Task description:
If a line below includes the string "icon", copy it.

Supplied material:
Segment Open

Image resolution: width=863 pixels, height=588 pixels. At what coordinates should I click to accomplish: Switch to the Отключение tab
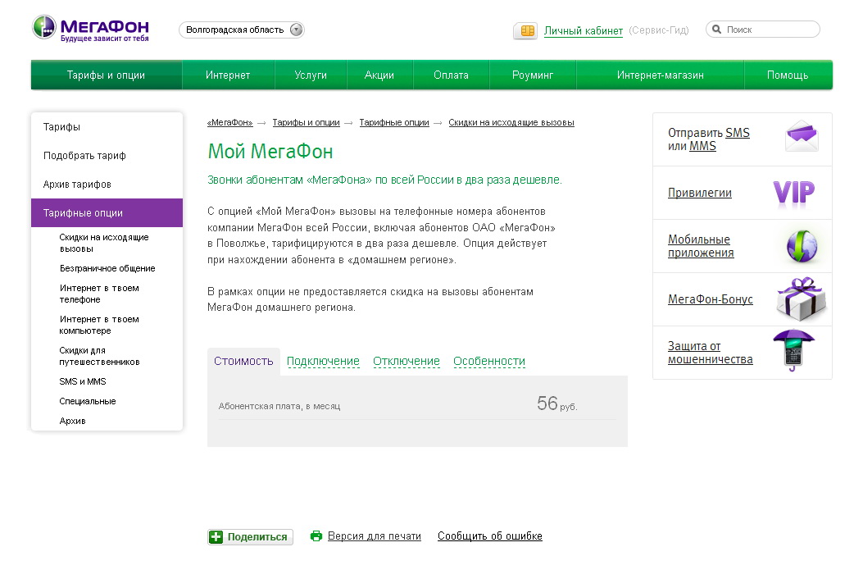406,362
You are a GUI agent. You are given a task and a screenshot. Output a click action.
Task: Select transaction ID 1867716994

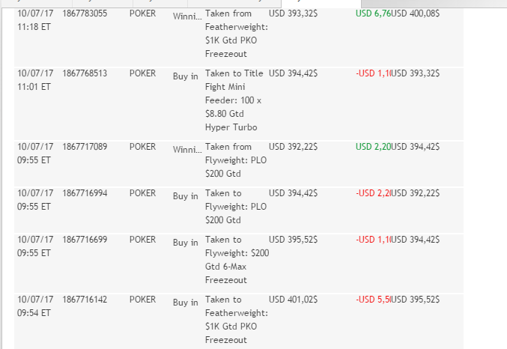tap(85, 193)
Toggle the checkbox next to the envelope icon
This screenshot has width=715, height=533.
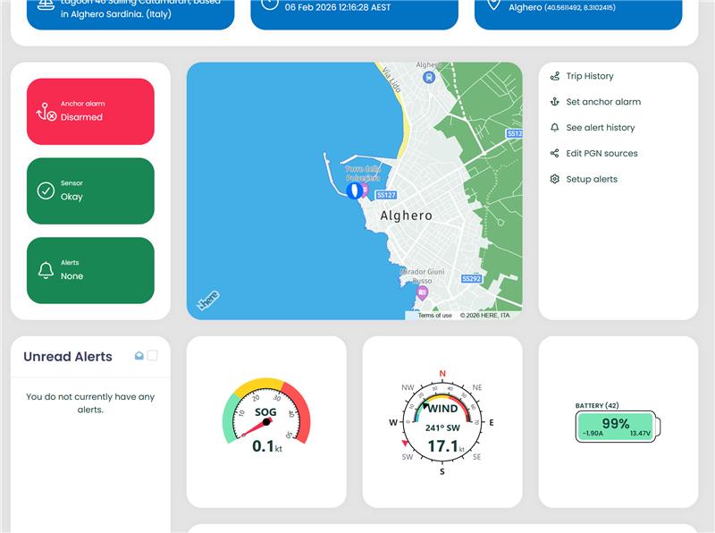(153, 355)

Segment Closed
Segment Open

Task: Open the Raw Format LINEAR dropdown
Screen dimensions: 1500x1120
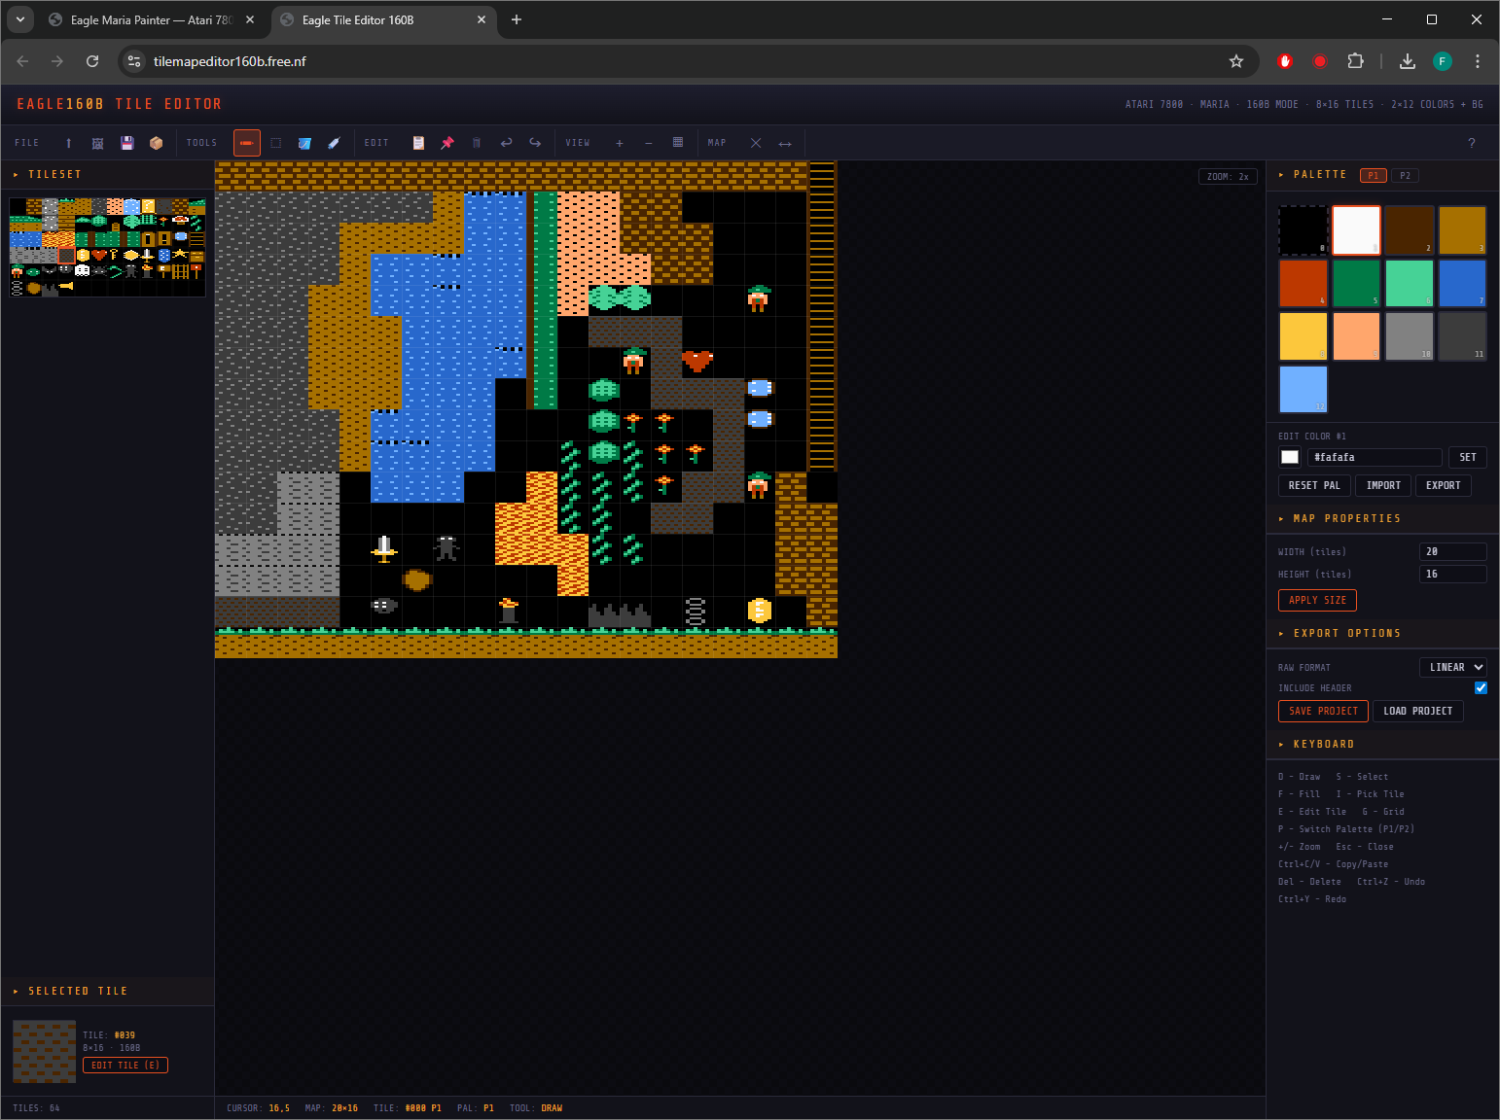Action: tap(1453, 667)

Segment Closed
Segment Open

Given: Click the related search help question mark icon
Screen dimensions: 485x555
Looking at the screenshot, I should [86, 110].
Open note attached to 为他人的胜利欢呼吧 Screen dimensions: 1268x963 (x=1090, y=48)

Segment Closed

Problem solution:
Toggle the checkbox next to the envelope icon
Given: Click the related search help question mark icon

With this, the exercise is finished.